### WRITTEN PROBLEM
Rewrite the lines below with "target" changed to "item" and everything else left the same.

+++ AVAILABLE RECORDS +++

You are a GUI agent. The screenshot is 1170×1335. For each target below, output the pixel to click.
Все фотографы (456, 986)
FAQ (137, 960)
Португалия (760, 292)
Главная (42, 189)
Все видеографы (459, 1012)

+++

### EXPECTED ANSWER
You are a GUI agent. The screenshot is 1170×1335. For each item below, output the pixel to click.
Все фотографы (456, 986)
FAQ (137, 960)
Португалия (760, 292)
Главная (42, 189)
Все видеографы (459, 1012)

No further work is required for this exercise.